Indian banks and financial institutions have struck gold, quite literally, as the Covid-19 pandemic led to a sharp surge in the demand for gold loans. Over the 12-month period ended May 2021, the gold loan segment for scheduled commercial banks recorded the highest credit growth among all sectors at 33.8%. The gold loan outstanding with banks has risen from Rs 46,415 crore in May 2020 to Rs 62,101 crore.
As per the RBI data, the gold loan portfolio of banks swelled 81.6% year-on-year (y-o-y) to Rs 60,464 crore as on March 26, 2021, against Rs 33,303 crore as on March 27, 2020.
Although this indicates deep distress in the economy, as loans against gold jewellery are typically considered to be the last resort used by households and small businesses in times of severe cash crunch, these loans have helped individuals and small businesses tide over stressful times.
“During the pandemic, gold loans have become more important for both individuals and relieved many during the phase economy was in under pressure, leading to job losses, salary cuts, and mounting emergency health expenses”, said Vandana Bharti, AVP, Commodity Research, SMC Global.
Manappuram Finance, a leading gold loan provider at the time of releasing its FY21 results had mentioned, “We had an auction of around 1 tonne this year.

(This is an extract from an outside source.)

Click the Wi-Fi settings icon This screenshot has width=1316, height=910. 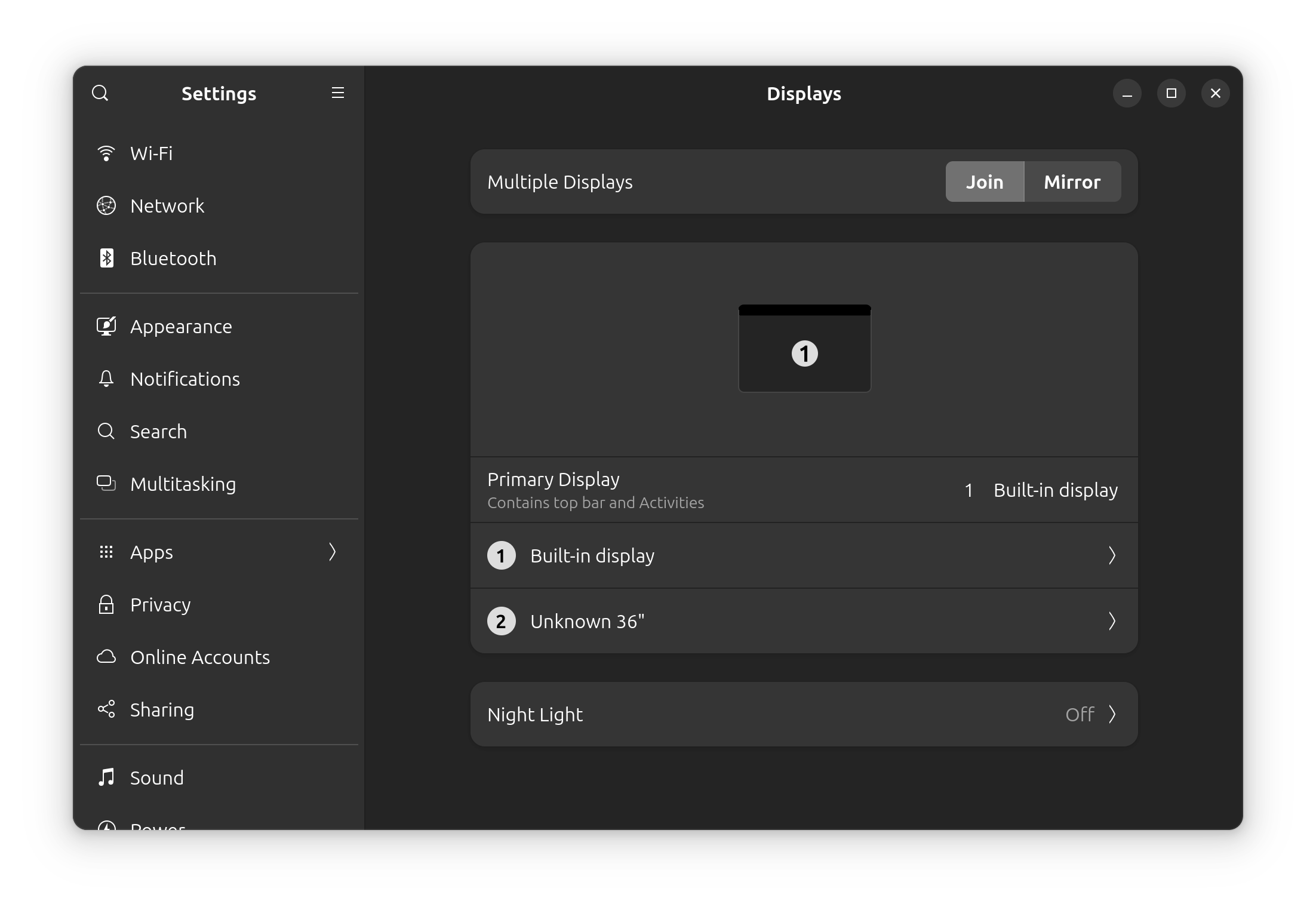(107, 153)
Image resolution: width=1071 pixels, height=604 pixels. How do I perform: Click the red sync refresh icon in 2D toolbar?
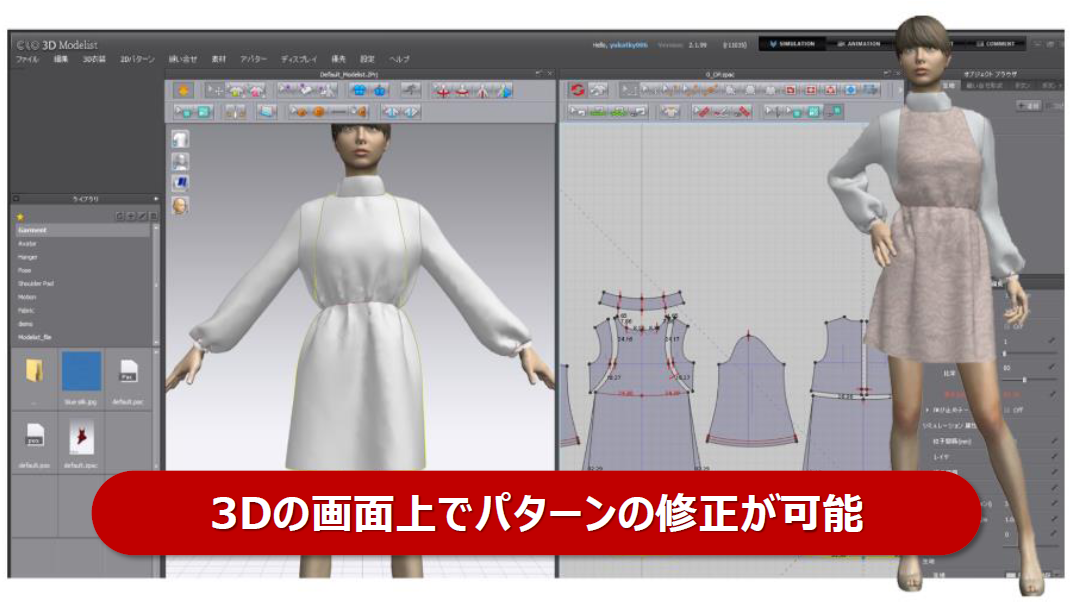(x=577, y=90)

Compared to normal situations, this 1-tonne auction across all of our branches is pretty high.”
The RBI too stepped up to mitigate the impact of the pandemic on households by easing some rules and increasing the LTV (Loan To Value) for loans against the pledge of gold ornaments and jewellery for non-agricultural purposes from 75% to 90% till March 31, 2021. With a higher LTV and elevated gold prices, borrowers could get more loan per gram of gold pledged.
The gold loan segment has emerged as a major growth area for banks this year as it is easier to get compared to other loans. Gold loans are short-duration loans. Most lenders give gold loans for one year or two years. Gold loans can be availed from banks, NBFCs, or even jewellers.
Experts say that if the loan is for funding short-term working capital needs and to cover up for a stretched payment cycle, it is advisable to take it. In fact, experts see gold loans as a win-win for both borrowers and lenders. Given that a gold loan is fully secured, has less default risk, and zero capital charge, it is an attractive product for lenders.
“It is beneficial for clients in many ways. A gold loan can be taken on a lower interest rate as compared to the normal interest rate and with a higher LTV (loan to value) and elevated gold price, borrowers could get more loan per gram of gold pledged. On the lender side, a gold loan is fully secured, has less default risk, and zero capital charge. Universal acceptability and high liquidity is making gold loans viable and it is saving the economy in many ways”, said Bharti.
Broking houses and research firms are still positive on the growth outlook on gold loans. BofA Securities is of the opinion that the gold loan industry is set to continue its strong growth trajectory. One of the key drivers for the industry is rising penetration levels coupled with cyclical uplift in credit demand as the economy recovers.
It also expects gold loans to resume their steady growth of 12-15% per annum from Q2FY22 estimated as branches re-open post-Covid lockdown.